I agree.
P.
----- Original Message -----
From: [log in to unmask] href="mailto:[log in to unmask]">Nancy Gish
To: [log in to unmask] href="mailto:[log in to unmask]">[log in to unmask]
Sent: Friday, March 12, 2010 7:17 AM
Subject: Re: ending of 'Gerontion" (was Eliot's Readership)

I have not been following this because of piled up work, but Terry is clearly right.  There is nothing unusual in Eliot or any Modernist poet in having a series of phrases without full sentence syntax.  This is a series of noun phrases, and "driven" is simply a past participle functioning as an adjective.  "the Gulf claims" works perfectly clearly as a modifying phrase describing the feathers, which are themselves an appositive for the gull.  There is no way to make standard syntactical sentences from this, nor is there any reason.  If one connects it with the original opening of "Death by Water," for example, it is another sailing image of a voyage toward disaster.
Nancy

>>> Terry Traynor <[log in to unmask]>03/12/10 3:42 AM >>>

, I don't find the Gulf claiming the old man -- he is driven by the Trades to a sleepy corner:
 
.  .  .  "Gull against the wind, in the windy straits
Of Belle Isle, or running on the Horn,
White feathers in the snow, the Gulf claims,
And an old man driven by the Trades
To a sleepy corner."


I think that in the passage above "driven" is functioning as an adjective, not a verb, and so the part starting with "And" and ending with "corner" doesn't have a verb of its own.
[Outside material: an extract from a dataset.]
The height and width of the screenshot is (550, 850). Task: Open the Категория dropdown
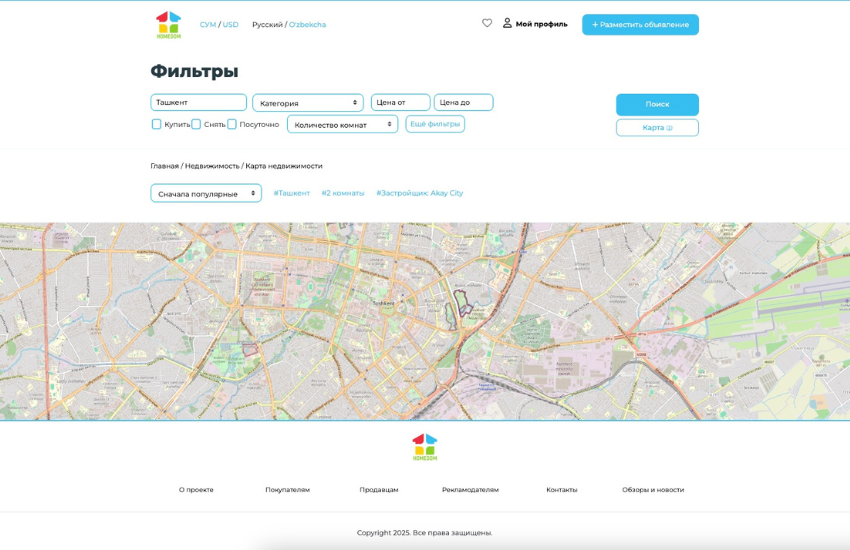click(x=308, y=103)
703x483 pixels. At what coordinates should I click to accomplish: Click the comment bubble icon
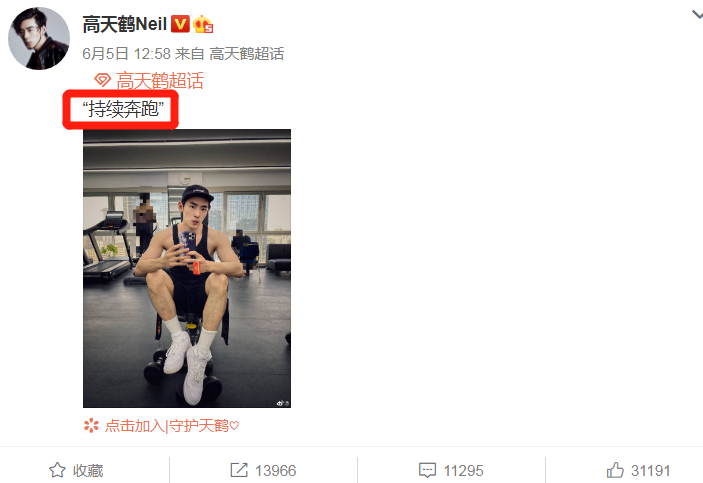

That lack of a verb is why I take the word "And" to be introducing the third item in a list rather than a new clause.  The gulf claims a, b, AND c -- gull, feathers, AND an old man driven by the Trades to a sleepy corner.

The only way I see to read "And" as introducing a new clause is to interpolate a verb into the line -- "And an old man [is] driven..." -- which is what your paraphrase does: "he is driven..."  Since interpolating is [sometimes? always?] a legitimate readerly maneuver, maybe Eliot did intend it as you read it.